● **RECORD EXTRACTS**:

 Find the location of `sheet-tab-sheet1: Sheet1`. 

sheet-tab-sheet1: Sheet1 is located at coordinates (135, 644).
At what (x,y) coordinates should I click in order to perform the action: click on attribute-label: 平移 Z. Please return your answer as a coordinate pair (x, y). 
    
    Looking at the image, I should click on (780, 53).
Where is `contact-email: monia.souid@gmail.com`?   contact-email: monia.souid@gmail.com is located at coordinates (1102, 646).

==

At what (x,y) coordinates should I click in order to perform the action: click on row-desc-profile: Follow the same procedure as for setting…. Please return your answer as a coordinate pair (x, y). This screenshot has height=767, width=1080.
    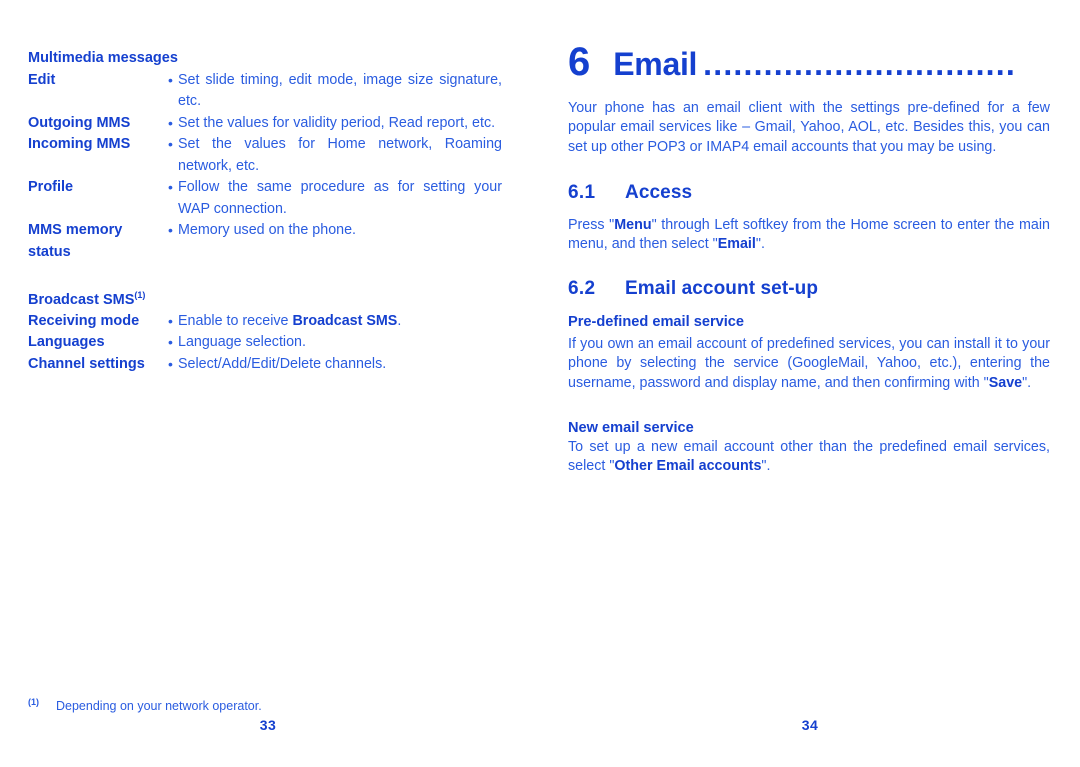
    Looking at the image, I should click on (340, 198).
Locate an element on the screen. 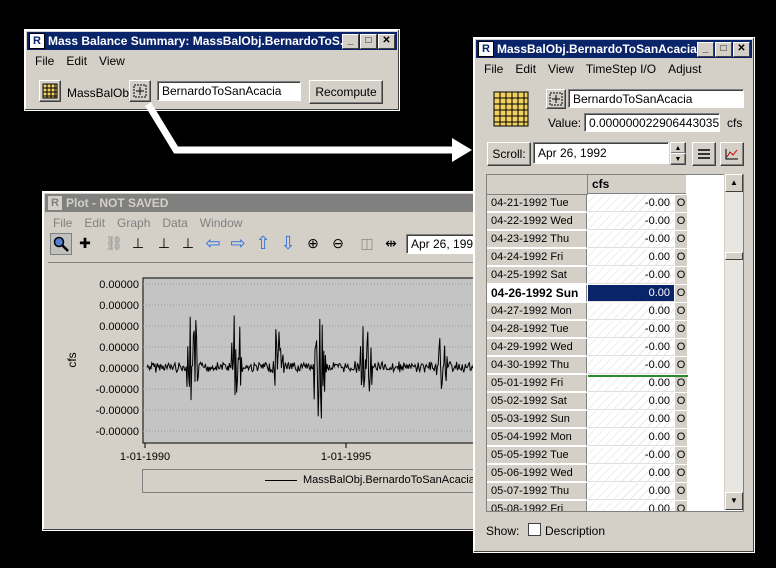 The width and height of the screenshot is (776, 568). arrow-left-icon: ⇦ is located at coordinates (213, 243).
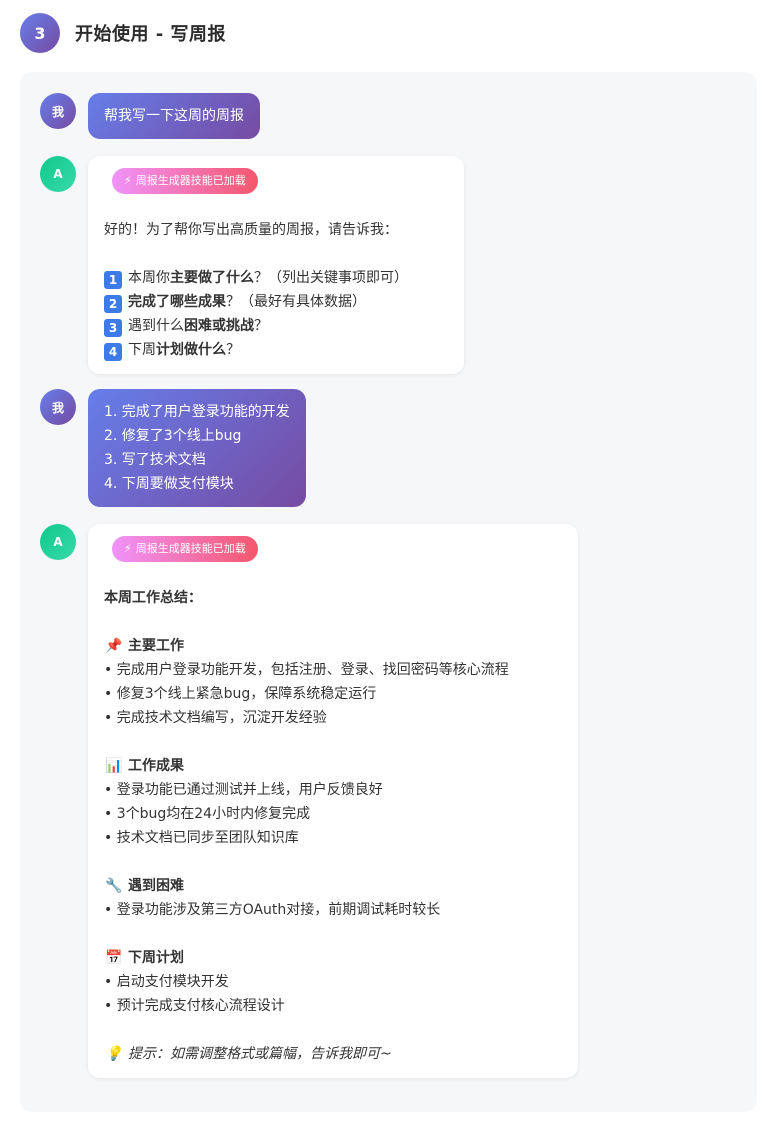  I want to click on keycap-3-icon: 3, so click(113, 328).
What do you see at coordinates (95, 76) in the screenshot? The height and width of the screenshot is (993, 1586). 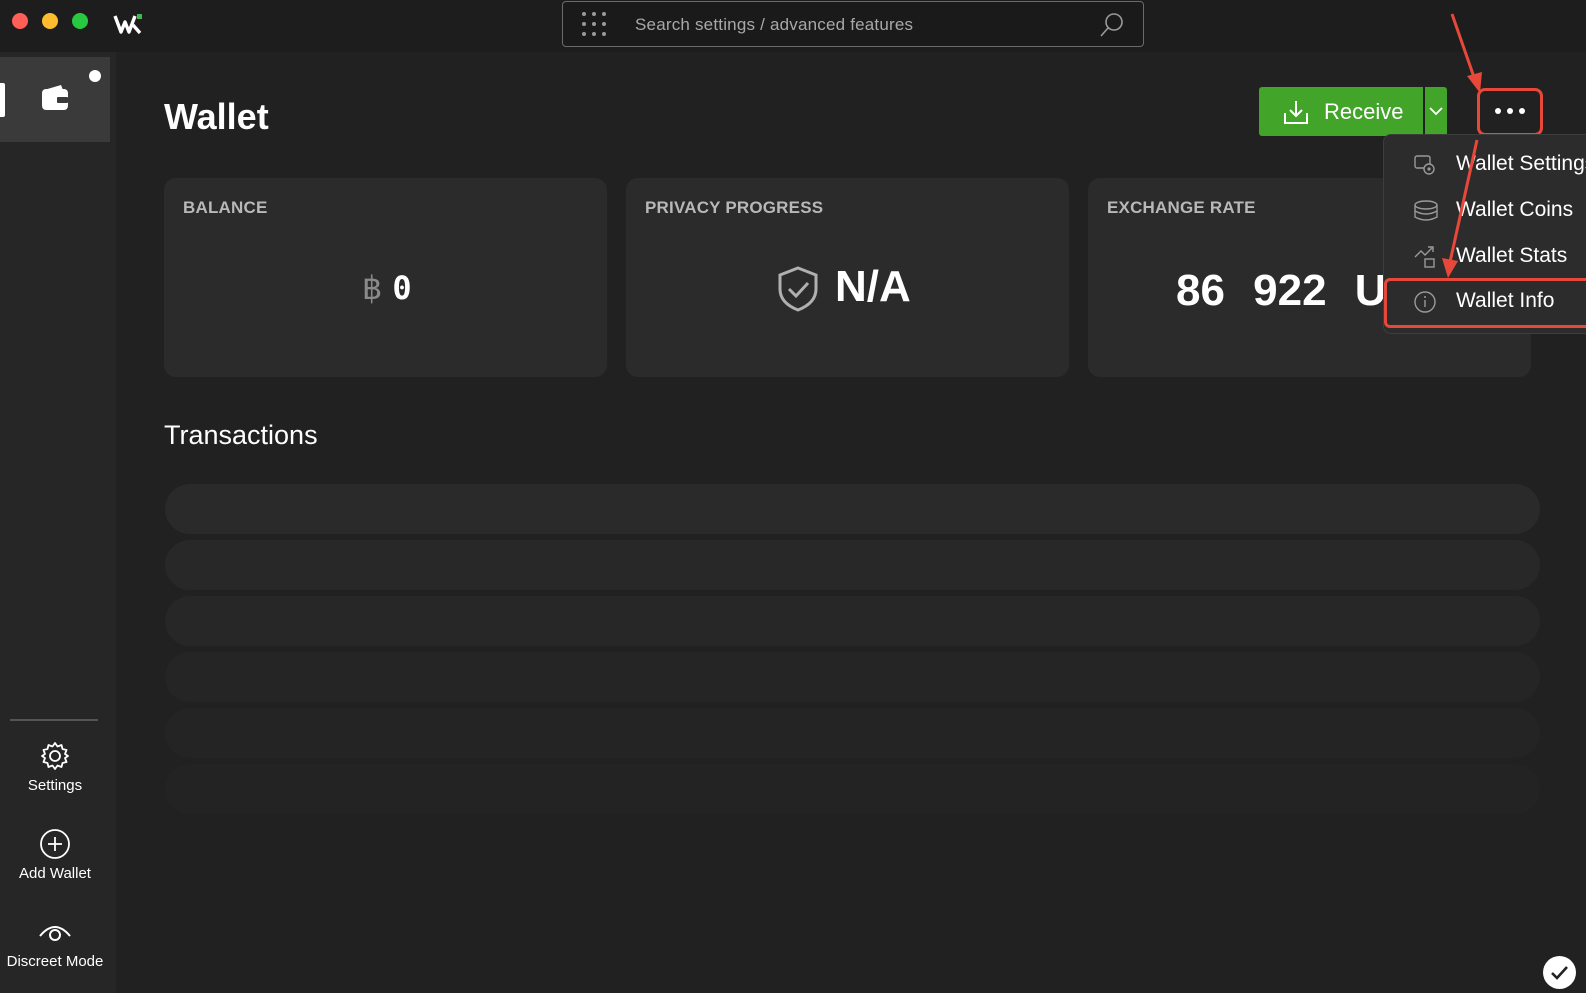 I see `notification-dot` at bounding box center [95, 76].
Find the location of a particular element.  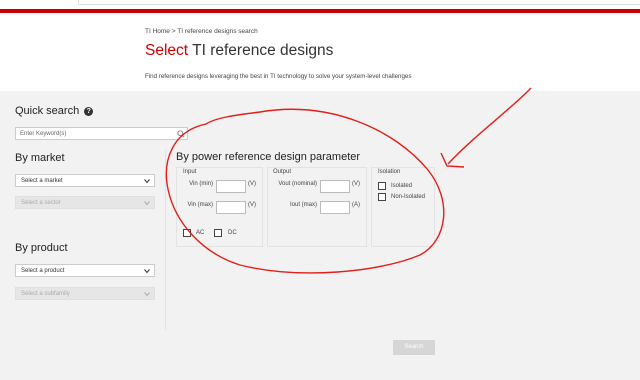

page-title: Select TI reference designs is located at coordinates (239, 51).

● **TASK BRIEF**:
Transcribe everything from the line containing "on attribute-label: 平移" down to the line containing "Looking at the image, I should click on (780, 53).", both included, and nothing else.

● **EXPECTED OUTPUT**:
At what (x,y) coordinates should I click in order to perform the action: click on attribute-label: 平移 Z. Please return your answer as a coordinate pair (x, y). 
    
    Looking at the image, I should click on (780, 53).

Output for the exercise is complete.